February sees the first of our group’s two Andrews take the quilting compass and direct us towards gaggles of flying geese amid negative space. During their month, the bee members share a little of their history with the group. As it happens, Andrew too has an affinity for all things Japanese.
“I grew up with an older sister and my parents and my family went back-and-forth between the Philadelphia, PA area and Tokyo, Japan. Although more of my time was spent in the US, I always felt like Japan was a second home (maybe my “real” home?) to me. I spent 4 years of high school at the American School in Japan and they were some of the best years of my life. I am still extremely inspired by Japanese culture and art.”
One of the things I like best about the bee is hearing how the other members came upon their quilting journeys.
“I owe my life of quilting to my wonderful partner, Chad. He has an addictive personality, so he’ll get stuck on something and will put all his energy into that one activity for a relatively short amount of time in an obsessive way. He usually drops that activity and moves on to a new hobby pretty quickly. But a number of years ago, Chad began knitting. He found a great group of other knitters to hang out with and he became hooked! It’s the first time I’ve seen him stick with something for so long! He was making such beautiful knitwear and I became quite jealous. I tried my hand at knitting, but I absolutely HATED it. I mean, it made me so frustrated I just completely gave up. This didn’t really surprise me because I’ve never considered myself much of an artist or “maker.”
“I didn’t want to give up on the making, though, so I started wondering whether there was something else that was more my speed. I began with sewing, just making little things like zippered pouches, coffee cup sleeves, knitting needle “roll-ups” etc. Although I enjoyed it a bit, I didn’t like the finicky work associated with this type of sewing. I somehow got it in my head that I should try making a quilt. When I found out that my sister was pregnant in early 2010, I thought that perhaps a baby quilt for my soon-to-be niece was a good place to start. I taught myself using Alex Anderson’s “Start Quilting” and I got a lot of great help from my co-worker, who had already been quilting for a few years.”

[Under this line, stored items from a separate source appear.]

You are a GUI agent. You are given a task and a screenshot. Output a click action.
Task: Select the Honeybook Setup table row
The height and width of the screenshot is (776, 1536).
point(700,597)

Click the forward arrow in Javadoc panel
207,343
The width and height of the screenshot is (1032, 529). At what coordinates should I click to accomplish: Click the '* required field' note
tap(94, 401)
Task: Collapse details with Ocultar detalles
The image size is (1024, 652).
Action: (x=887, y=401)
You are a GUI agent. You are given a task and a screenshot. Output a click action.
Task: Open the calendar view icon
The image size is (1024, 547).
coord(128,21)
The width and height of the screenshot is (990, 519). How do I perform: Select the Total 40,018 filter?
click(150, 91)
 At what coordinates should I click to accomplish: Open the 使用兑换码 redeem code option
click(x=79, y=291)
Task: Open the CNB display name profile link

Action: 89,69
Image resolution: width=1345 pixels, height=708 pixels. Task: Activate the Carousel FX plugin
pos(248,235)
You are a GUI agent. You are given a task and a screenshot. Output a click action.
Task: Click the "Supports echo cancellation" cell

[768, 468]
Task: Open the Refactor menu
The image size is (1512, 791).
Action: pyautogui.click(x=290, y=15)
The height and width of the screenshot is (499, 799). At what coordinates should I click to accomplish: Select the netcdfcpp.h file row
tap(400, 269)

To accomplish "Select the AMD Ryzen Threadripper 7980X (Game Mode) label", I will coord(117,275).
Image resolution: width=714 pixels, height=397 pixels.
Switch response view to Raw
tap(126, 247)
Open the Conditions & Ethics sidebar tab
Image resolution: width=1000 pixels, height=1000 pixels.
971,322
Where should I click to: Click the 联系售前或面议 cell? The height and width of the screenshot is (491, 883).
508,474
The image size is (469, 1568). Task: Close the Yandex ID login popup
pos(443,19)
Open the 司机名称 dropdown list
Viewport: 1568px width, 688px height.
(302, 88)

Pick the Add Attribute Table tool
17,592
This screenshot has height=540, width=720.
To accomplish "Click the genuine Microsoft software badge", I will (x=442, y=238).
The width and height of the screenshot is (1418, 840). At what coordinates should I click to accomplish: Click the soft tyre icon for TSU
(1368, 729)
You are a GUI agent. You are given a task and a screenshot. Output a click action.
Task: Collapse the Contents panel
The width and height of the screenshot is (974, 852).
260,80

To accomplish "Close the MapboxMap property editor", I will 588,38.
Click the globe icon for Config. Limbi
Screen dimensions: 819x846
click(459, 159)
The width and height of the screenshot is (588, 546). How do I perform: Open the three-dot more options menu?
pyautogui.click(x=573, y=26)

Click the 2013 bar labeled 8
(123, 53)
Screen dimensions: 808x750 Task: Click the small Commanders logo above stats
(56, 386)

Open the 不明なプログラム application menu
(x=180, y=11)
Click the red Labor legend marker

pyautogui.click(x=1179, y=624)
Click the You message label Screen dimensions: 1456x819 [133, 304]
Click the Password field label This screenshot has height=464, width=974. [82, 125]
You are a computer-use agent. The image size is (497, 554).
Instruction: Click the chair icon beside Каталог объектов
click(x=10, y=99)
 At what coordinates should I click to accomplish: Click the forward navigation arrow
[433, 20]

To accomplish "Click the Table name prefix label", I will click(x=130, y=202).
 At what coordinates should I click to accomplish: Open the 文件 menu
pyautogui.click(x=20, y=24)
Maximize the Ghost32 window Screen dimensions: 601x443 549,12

“That first project was a challenge for me and I made some incredible mistakes and got extremely discouraged at numerous points in the process. Normally this means that I’ll never do that activity again, but for some reason, I was so happy with the final result, that I kind of forgot all the pain and decided to push forward with more quilting. My co-worker quickly convinced me to join a relatively new group called the “Philadelphia Modern Quilt Guild.” I met some amazing quilters and made many new friends through Philly MQG and within about 1 year, I became the president of the group! I have been president now for a couple of years and it is still a ton of fun. I’m presently spending quite a bit of my time organizing a modern quilting retreat in Lancaster, PA called “Mid-Atlantic MOD” with a couple other awesome quilters from the Central NJ MQG and the DC MQG.”
For this month we were asked to make blocks that incorporated flying geese of any size and colour into neutral negative space. Recently, negative space has become my mot du jour and I love experimenting with it. For Andrew’s first block, I wanted curved flying geese.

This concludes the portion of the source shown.